• _WORK ITEM_:
The reply should hold nothing except the lines from the one with "[Aggiungi ai Pin su Pinterest] (1101, 547)" through the end of the entries, duplicated exactly and with no pictures.

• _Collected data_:
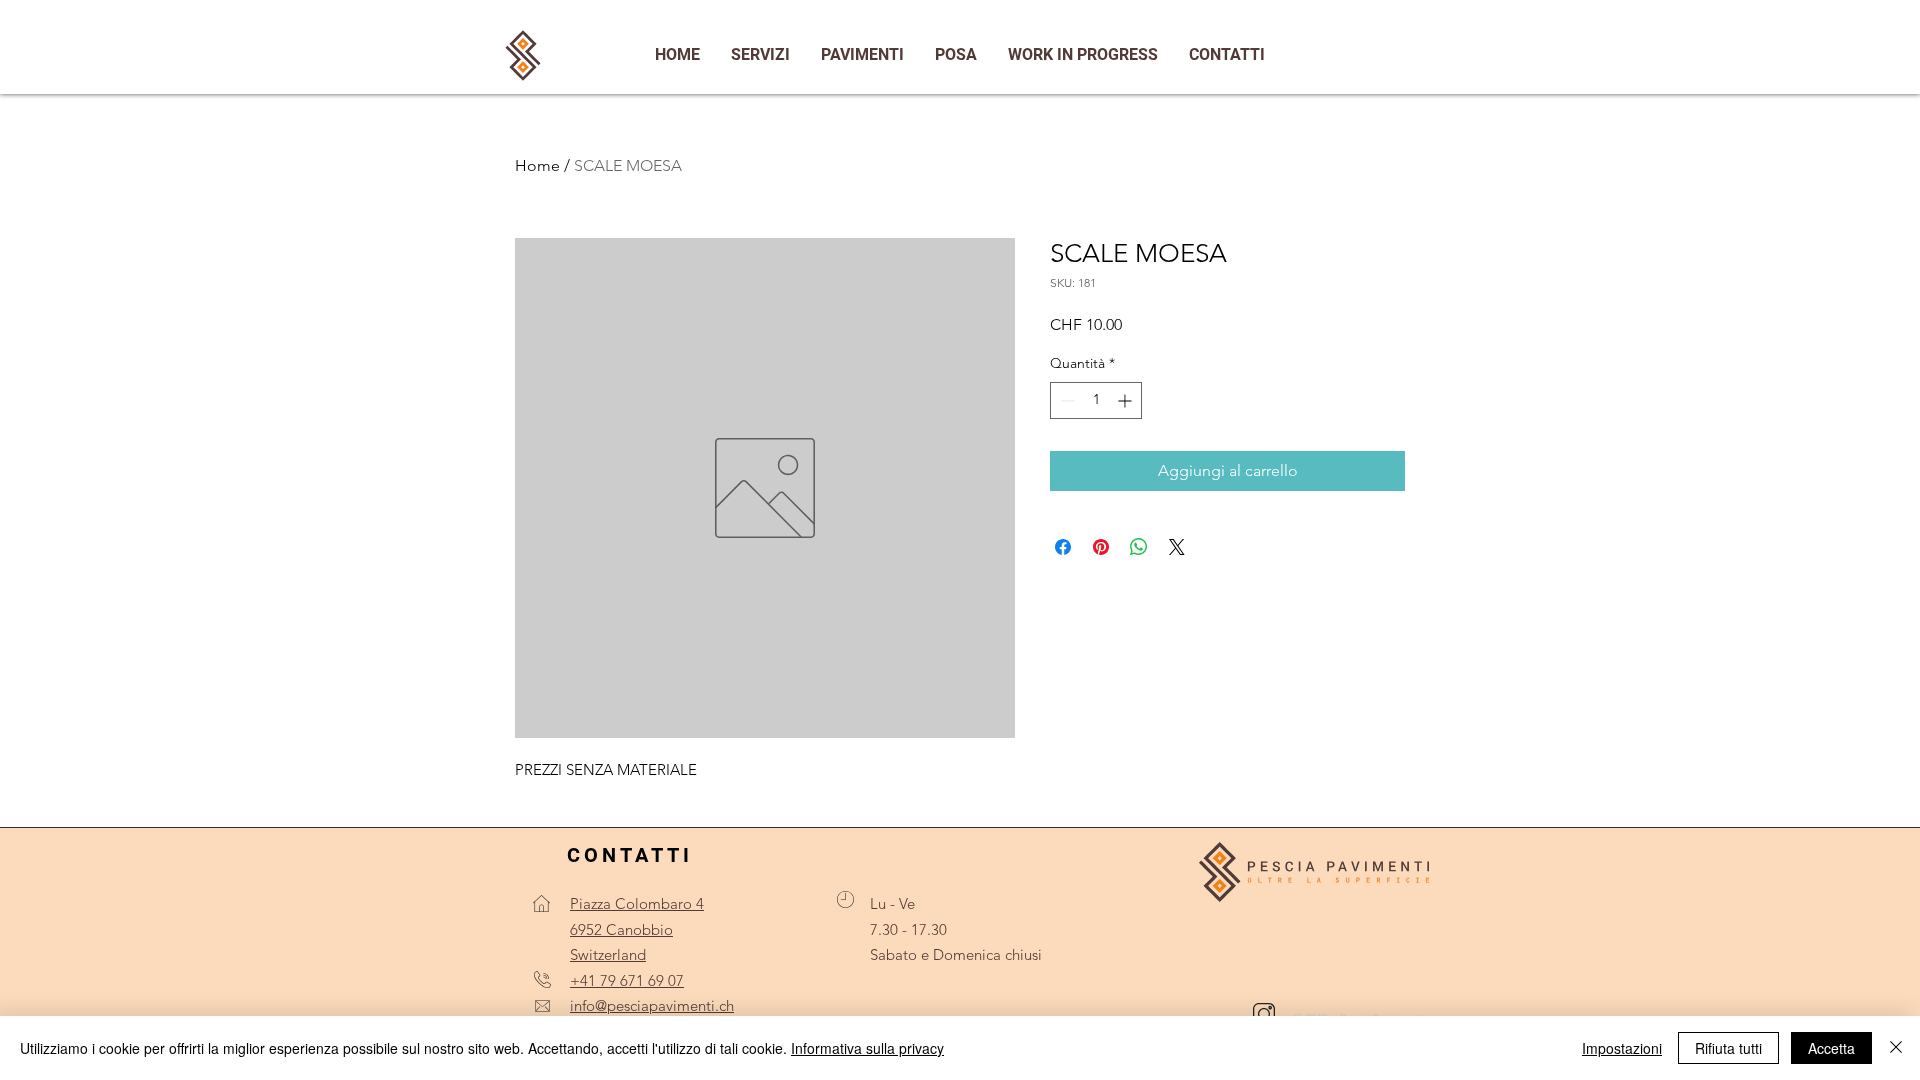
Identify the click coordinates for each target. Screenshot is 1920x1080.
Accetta (1831, 1048)
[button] (1226, 55)
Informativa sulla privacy (867, 1048)
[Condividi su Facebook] (1063, 547)
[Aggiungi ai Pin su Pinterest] (1101, 547)
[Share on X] (1177, 547)
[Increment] (1126, 400)
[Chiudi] (1896, 1048)
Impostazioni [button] (1622, 1048)
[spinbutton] (1096, 400)
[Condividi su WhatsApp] (1139, 547)
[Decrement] (1065, 400)
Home (537, 165)
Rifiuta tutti (1728, 1048)
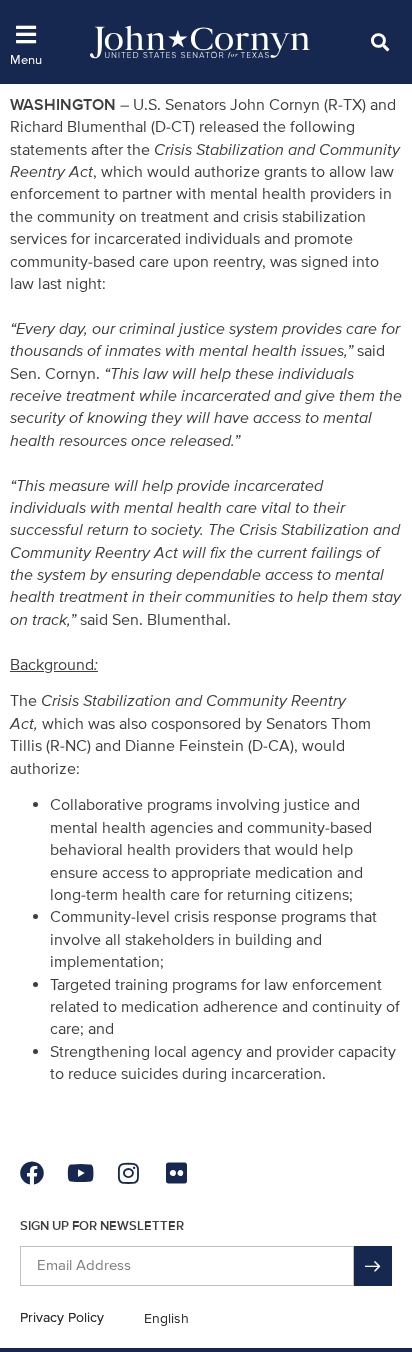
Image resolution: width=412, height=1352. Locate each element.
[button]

• _WRITTEN ANSWER_:
[Aggiungi ai Pin su Pinterest] (1101, 547)
[Share on X] (1177, 547)
[Increment] (1126, 400)
[Chiudi] (1896, 1048)
Impostazioni [button] (1622, 1048)
[spinbutton] (1096, 400)
[Condividi su WhatsApp] (1139, 547)
[Decrement] (1065, 400)
Home (537, 165)
Rifiuta tutti (1728, 1048)
Image resolution: width=412, height=1352. Locate each element.
[button]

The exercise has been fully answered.